Now, let’s consider how God works in your life. He has a divine and eternal plan specifically “to give you a future and a hope.” Jeremiah 27:11 NLT. I think God would responsibly follow His own advice to count the cost and complete the task, don’t you? Paul wrote, “Being confident of this, that He who began a good work in you will carry it on to completion until the day of Jesus Christ.” Philippians 1:6 NIV. At Creation, God saw all He had done and said, “It is good.” And He rested! On the cross, Jesus triumphantly declared, “it is finished;” God had counted the cost and completed the work of your salvation. Still today, that’s how God works!

When things are not going well for you as you naively thought they always would, and following Jesus is not as easy for you right now as when you first began, don’t indulge doubt or entertain second thoughts. The work of God in your life has not been abandoned; His plans have not been revised; His will and intentions have not changed.

Due to the accidental death of my father, Gayle and I abruptly found ourselves pastoring in Granite City, Illinois – 21 years old, married one month, and having finished just three years of Bible College. Oh, did I say I was pastoring the church in which I had grown up, the same church my Dad had pastored since I was six years old? To say I felt under qualified would be a gross understatement.

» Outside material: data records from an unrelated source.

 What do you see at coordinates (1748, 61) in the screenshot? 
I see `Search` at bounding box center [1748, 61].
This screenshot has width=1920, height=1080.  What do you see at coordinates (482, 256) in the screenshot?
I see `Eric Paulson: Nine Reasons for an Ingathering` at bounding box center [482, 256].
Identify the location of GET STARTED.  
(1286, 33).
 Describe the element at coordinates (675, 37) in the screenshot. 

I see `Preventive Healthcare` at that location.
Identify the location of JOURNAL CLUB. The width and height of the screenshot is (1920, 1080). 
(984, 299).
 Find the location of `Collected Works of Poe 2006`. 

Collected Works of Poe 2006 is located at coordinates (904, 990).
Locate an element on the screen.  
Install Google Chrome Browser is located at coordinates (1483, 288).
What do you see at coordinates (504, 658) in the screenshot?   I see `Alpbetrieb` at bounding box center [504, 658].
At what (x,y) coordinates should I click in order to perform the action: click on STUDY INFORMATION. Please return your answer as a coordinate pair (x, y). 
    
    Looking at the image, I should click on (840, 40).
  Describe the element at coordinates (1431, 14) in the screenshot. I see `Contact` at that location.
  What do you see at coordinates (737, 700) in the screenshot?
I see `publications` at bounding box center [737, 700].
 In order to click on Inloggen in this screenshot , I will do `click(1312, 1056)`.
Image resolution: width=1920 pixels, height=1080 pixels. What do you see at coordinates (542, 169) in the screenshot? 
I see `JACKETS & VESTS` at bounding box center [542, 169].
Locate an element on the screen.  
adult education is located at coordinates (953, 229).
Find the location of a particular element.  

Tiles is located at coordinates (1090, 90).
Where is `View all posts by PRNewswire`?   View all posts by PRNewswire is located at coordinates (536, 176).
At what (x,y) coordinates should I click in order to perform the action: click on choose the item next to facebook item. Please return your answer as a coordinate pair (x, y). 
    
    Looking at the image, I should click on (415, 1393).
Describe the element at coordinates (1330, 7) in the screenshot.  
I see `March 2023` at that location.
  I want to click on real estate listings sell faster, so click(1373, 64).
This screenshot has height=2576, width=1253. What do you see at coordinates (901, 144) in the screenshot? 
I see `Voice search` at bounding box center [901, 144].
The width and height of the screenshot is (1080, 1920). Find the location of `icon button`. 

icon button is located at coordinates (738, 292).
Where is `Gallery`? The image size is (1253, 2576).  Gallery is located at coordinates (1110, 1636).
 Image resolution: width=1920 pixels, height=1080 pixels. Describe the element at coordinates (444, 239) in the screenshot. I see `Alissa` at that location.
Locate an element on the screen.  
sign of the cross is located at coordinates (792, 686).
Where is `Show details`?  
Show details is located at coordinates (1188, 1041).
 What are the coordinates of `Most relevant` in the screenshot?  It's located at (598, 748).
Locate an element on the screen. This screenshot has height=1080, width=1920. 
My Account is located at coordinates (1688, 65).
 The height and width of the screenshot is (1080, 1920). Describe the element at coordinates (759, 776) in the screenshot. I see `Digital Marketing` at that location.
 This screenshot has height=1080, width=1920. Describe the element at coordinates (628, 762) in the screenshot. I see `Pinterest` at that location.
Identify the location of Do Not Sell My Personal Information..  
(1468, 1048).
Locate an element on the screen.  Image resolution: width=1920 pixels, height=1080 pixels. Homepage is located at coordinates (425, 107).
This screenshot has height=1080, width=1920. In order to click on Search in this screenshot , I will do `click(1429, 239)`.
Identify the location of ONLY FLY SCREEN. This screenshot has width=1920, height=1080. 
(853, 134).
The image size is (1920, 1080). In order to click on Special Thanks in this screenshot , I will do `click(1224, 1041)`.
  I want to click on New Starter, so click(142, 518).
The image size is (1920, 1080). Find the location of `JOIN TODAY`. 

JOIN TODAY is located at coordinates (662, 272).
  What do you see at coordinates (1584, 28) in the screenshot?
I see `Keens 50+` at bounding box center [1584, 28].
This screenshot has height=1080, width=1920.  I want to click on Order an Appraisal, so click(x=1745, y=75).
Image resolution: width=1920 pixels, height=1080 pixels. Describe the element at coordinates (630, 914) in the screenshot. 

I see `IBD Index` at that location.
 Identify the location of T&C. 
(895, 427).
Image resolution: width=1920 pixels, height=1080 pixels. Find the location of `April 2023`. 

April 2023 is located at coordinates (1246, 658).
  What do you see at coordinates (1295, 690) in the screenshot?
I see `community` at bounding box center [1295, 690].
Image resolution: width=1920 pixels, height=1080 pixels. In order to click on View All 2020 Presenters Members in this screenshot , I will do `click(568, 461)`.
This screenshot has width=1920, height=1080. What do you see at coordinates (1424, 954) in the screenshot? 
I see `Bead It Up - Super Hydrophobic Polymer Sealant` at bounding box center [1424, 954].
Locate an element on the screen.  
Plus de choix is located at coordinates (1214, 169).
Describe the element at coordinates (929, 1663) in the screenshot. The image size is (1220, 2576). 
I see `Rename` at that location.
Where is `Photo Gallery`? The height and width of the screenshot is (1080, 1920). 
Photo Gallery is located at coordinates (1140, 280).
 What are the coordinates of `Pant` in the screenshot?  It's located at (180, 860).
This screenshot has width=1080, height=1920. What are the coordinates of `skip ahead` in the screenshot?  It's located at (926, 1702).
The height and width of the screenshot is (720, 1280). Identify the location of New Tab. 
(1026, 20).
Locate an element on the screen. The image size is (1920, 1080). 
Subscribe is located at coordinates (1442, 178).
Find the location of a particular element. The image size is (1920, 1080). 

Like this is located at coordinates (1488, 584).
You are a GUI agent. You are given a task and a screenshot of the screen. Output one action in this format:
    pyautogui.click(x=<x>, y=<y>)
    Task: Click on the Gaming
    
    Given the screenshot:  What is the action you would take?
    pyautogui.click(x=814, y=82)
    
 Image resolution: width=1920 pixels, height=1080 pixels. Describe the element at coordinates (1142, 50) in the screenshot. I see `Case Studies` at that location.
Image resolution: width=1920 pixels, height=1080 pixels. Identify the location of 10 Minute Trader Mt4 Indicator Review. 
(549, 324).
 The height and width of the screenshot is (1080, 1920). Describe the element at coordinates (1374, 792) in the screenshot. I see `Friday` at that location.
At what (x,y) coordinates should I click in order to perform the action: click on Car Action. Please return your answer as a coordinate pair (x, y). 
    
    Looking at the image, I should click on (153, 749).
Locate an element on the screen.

In my early struggles to cope, both with the tragic event in our family as well as caring for the church, God illuminated a liberating Scripture to my heart that changed everything I felt and feared, “God, who calls you, is faithful: He will do this.” 1 Thessalonians 5:24 NLT. It was liberating to stop feeling like “I had to do this for God,” and find instead that God was faithful to do this through me. The issue was never about my ability; it would always be about God’s faithfulness. Forty-eight years later, that is still true for me, and can be true for you.

Prayers not yet answered? Questions not yet resolved? Dreams not yet fulfilled? Needs not yet provided? Family not yet saved? Marriage not yet healed? God is not yet finished! God is still at work, in you and for you. “(God declares) the end from the beginning, and from ancient times things that are not yet done, saying, ‘My counsel will stand, and I will do all My pleasure.’” Isaiah 46:10 NKJV. See 1 John 3:1-3 NKJV.

My prayer for you today is that you will rely on God to do what He alone can do.